• Según la información
[1] Di si cada afirmación concuerda con el texto sobre el cargamento bloqueado hacia Cuba y responde sí o no. En cada caso, cita literalmente las palabras del texto que lo deciden.
(a) El cargamento incluía cien mil mascarillas y diez equipos de diagnóstico.
(b) El cargamento fue bloqueado por el gobierno de China.
(c) Cuba ha enviado personal médico a países del Caribe y África.
[2] Prosigue el texto sobre el cargamento bloqueado hacia Cuba a partir de su última oración.

• Extracto del documento
A principios de abril, un cargamento con cien mil mascarillas y diez equipos para diagnosticar Covid-19 que eran enviados desde China hacia Cuba, fueron bloqueados por el gobierno de Estados Unidos. El paquete formaba parte de las donaciones hechas por la fundación del multimillonario chino, Jack Ma, hacia diversos países que enfrentan la pandemia, incluido Estados Unidos que, a la fecha, es el país con más muertes y enfermos.
Sin embargo, el bloqueo económico y comercial impuesto por Washington contra La Habana desde hace sesenta años –recrudecido por Donald Trump– boicoteó la asistencia humanitaria hacia un país que ha enviado personal médico a países pobres del Caribe y África para colaborar en la lucha contra el coronavirus.

• Filas de datos

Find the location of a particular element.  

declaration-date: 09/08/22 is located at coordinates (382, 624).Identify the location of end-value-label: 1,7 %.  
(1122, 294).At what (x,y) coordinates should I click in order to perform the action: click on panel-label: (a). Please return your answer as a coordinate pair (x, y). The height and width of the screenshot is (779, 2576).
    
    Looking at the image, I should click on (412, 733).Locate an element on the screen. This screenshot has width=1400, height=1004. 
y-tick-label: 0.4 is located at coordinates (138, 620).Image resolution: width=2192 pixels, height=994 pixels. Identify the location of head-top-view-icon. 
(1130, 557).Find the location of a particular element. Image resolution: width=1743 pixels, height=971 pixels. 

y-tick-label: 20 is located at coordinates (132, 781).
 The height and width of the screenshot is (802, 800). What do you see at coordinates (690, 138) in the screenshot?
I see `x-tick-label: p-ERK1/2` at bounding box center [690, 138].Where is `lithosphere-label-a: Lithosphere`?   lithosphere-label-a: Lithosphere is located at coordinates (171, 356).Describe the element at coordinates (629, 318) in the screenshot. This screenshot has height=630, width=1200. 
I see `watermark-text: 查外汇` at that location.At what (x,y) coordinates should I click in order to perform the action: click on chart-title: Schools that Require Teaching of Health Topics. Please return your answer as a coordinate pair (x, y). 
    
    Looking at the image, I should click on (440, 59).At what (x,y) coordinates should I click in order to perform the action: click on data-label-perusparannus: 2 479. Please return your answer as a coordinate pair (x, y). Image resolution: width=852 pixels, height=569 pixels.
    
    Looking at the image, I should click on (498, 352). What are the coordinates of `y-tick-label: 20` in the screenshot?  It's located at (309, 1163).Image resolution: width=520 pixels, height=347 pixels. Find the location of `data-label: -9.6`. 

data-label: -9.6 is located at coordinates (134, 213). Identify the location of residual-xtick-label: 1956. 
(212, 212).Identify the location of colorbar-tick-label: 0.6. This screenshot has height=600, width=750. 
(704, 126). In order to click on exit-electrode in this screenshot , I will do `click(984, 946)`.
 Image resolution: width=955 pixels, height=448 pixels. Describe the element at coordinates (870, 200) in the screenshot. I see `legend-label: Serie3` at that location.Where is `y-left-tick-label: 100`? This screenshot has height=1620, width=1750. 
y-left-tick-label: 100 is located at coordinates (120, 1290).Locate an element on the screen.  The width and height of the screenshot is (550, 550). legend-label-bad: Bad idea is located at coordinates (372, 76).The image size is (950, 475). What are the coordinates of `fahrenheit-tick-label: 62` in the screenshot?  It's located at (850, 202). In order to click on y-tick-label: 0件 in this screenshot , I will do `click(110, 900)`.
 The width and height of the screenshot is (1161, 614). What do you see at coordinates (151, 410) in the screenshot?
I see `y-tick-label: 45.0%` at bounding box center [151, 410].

• Respuestas
[1]
(a) Sí: "un cargamento con cien mil mascarillas y diez equipos para diagnosticar Covid-19"
(b) No: "fueron bloqueados por el gobierno de Estados Unidos"
(c) Sí: "ha enviado personal médico a países pobres del Caribe y África"

[2]
El mundo se ha pronunciado sobre esta infamia. Apenas el coronavirus ascendía, el secretario general de la ONU, Antonio Guterres, reconocía la labor de Cuba por enviar a otros países a sus médicos, junto a su famoso retroviral Inteferón, el cual ha sido muy efectivo en el tratamiento de la enfermedad. En tanto, el Consejo Mundial de Iglesias, desde su sede en Nueva York, exigía a Estados Unidos acabar con la asfixia económica contra Cuba y otros países asediados por Trump, como Venezuela e Irán.
Algunos legisladores estadounidenses aliados a Trump como Mario Díaz-Balart y Francis Rooney, dieron su versión y dijeron que el envío de médicos por parte de Cuba a más de veinte países supone “explotar” la emergencia sanitaria para sacar “beneficio político”. Un mensaje que fue contrastado por los países que integran la Comunidad del Caribe (Caricom), que agradeció a Cuba su solidaridad y pidió el cese del bloqueo en su contra; así como de la vocera de la ONU, Stephan Dujarric, quien reconoció los esfuerzos cubanos por auxiliar a otras naciones y reiteró el llamado de las Naciones Unidas a la “solidaridad global” en esta emergencia.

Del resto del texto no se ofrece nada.